[Data records — start]

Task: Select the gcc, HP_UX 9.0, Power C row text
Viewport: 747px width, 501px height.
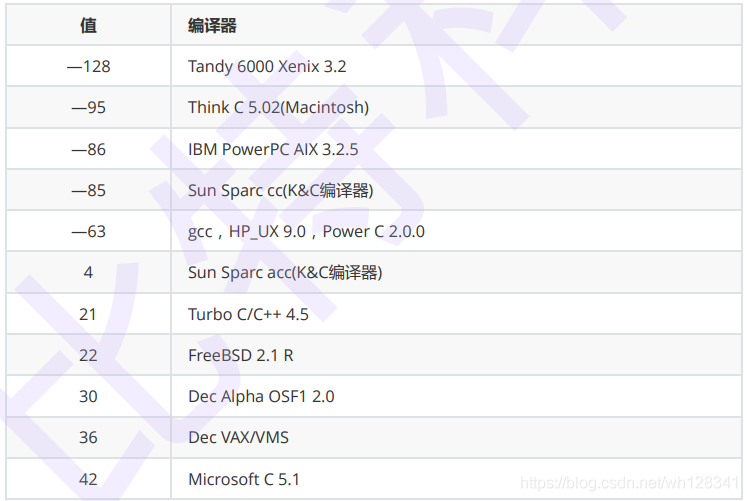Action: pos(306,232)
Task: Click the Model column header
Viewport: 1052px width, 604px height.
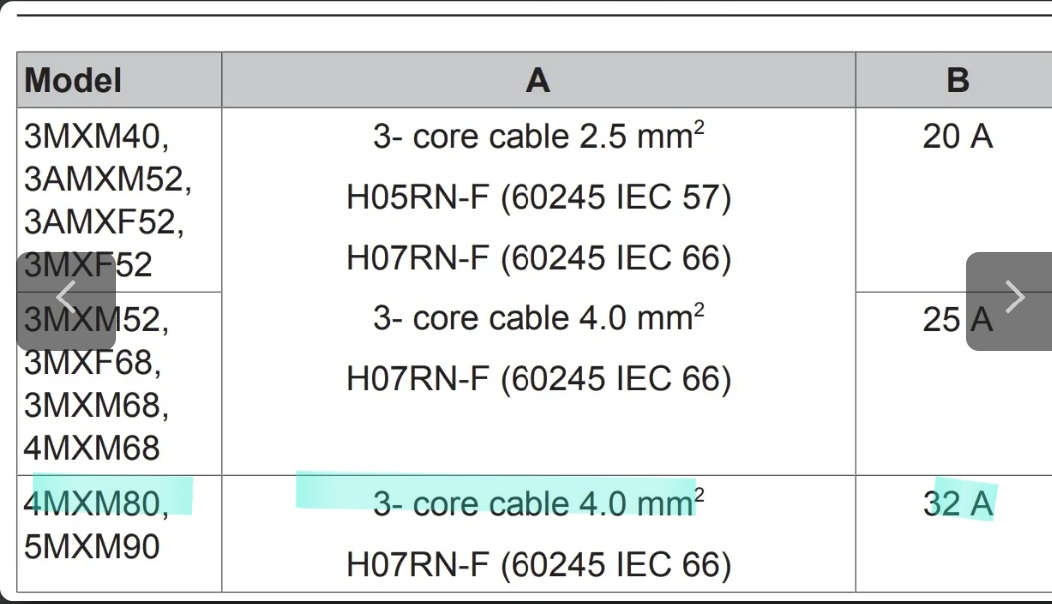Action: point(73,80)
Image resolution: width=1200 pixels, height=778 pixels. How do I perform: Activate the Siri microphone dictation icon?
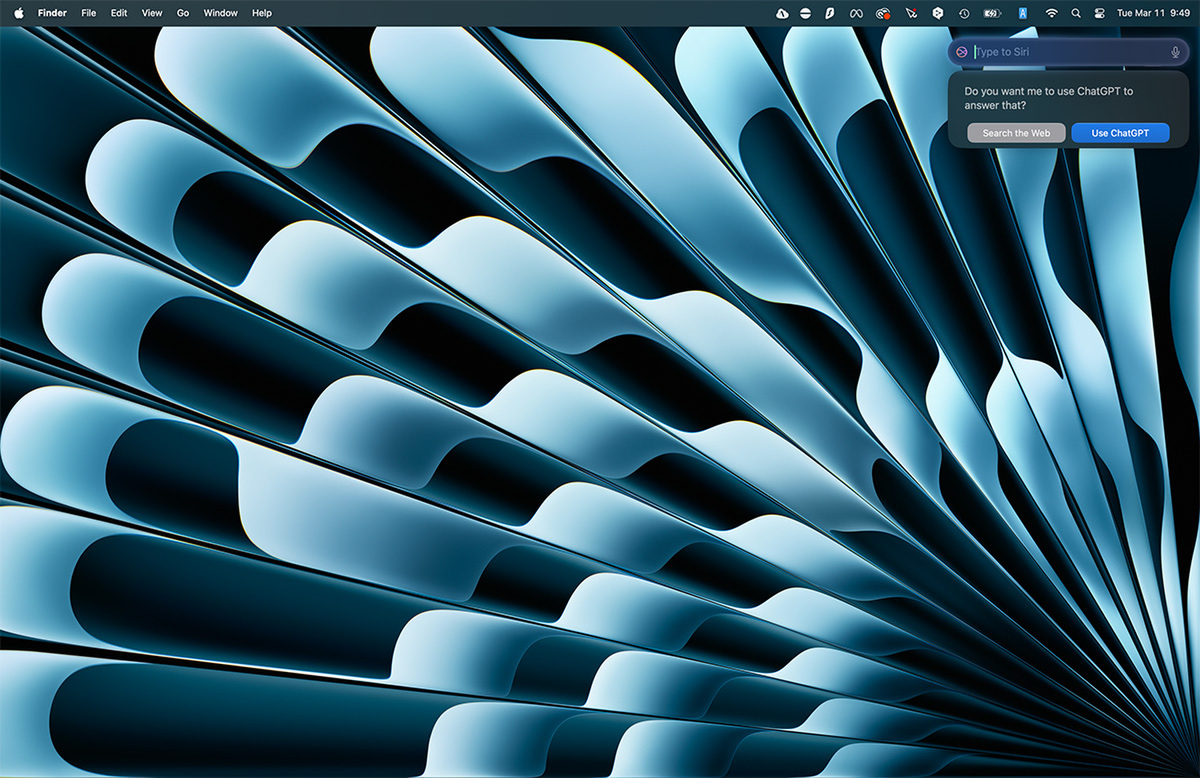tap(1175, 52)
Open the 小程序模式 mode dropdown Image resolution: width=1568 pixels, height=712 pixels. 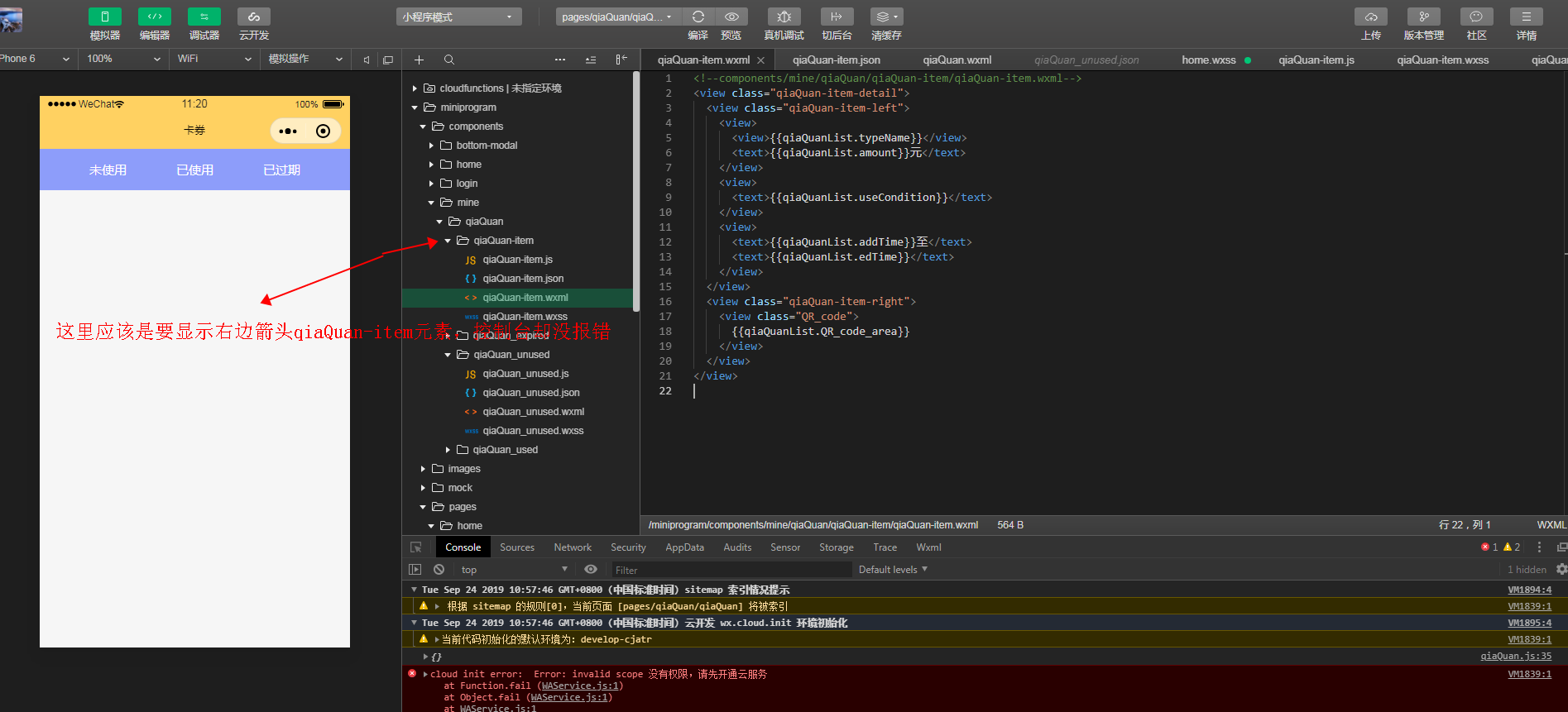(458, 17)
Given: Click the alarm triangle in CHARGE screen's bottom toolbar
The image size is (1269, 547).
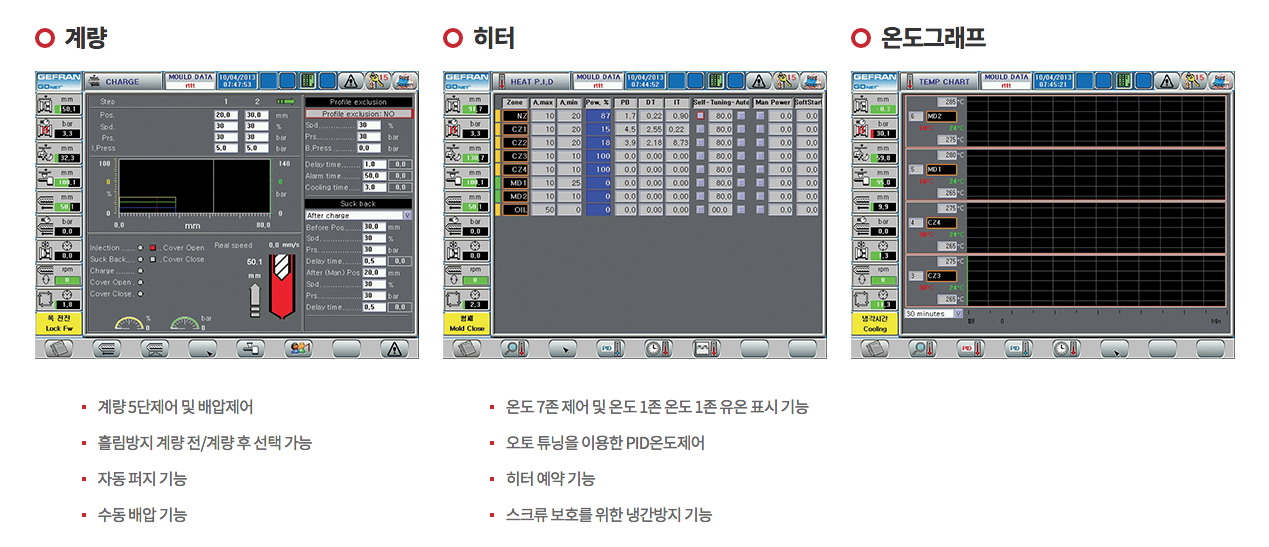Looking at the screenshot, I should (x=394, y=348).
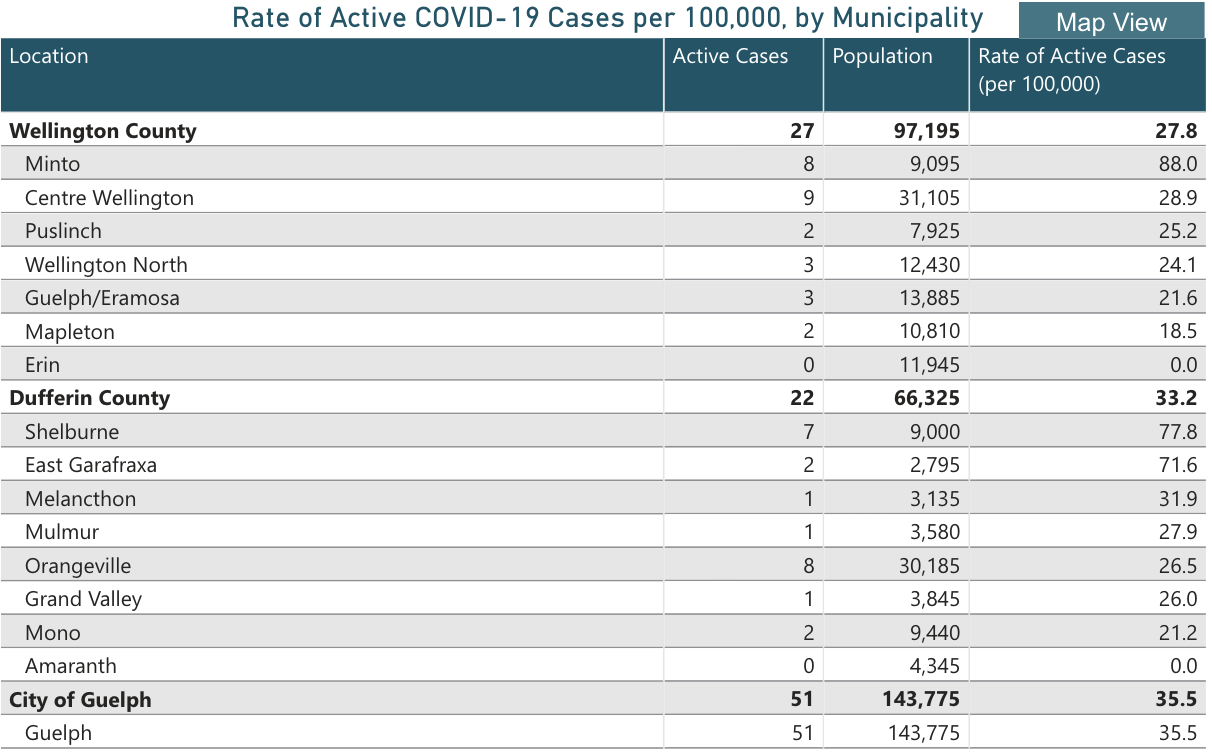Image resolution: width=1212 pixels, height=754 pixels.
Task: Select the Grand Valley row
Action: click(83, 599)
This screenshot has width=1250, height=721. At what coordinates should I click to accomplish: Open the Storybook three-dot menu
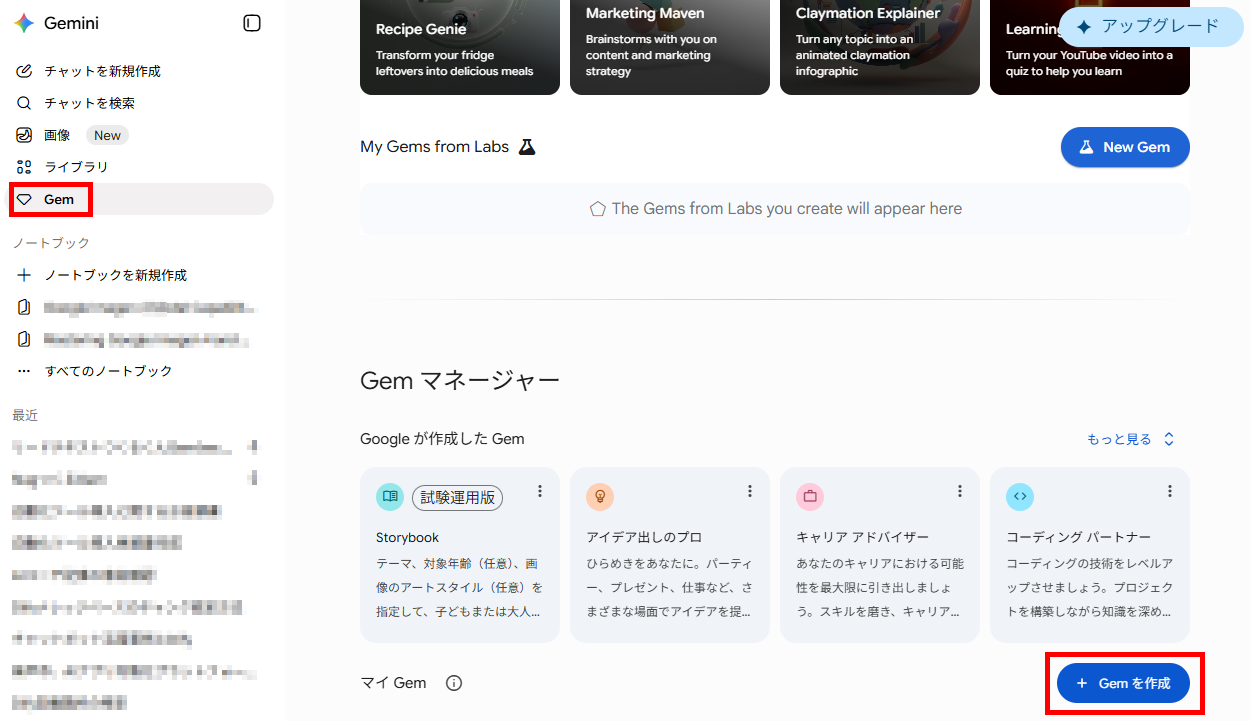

[Data records — finish]

**What you are asked to do**
Take the line containing "Given: Click the" as the first and the last line of the records as the end. Print every line in that span exactly, leaving out pictures.

**Answer to this exercise**
Given: Click the alarm triangle in CHARGE screen's bottom toolbar
The image size is (1269, 547).
Looking at the screenshot, I should (x=394, y=348).
Image resolution: width=1212 pixels, height=754 pixels.
Task: Select the Grand Valley row
Action: click(83, 599)
This screenshot has width=1250, height=721. At what coordinates should I click to accomplish: Open the Storybook three-dot menu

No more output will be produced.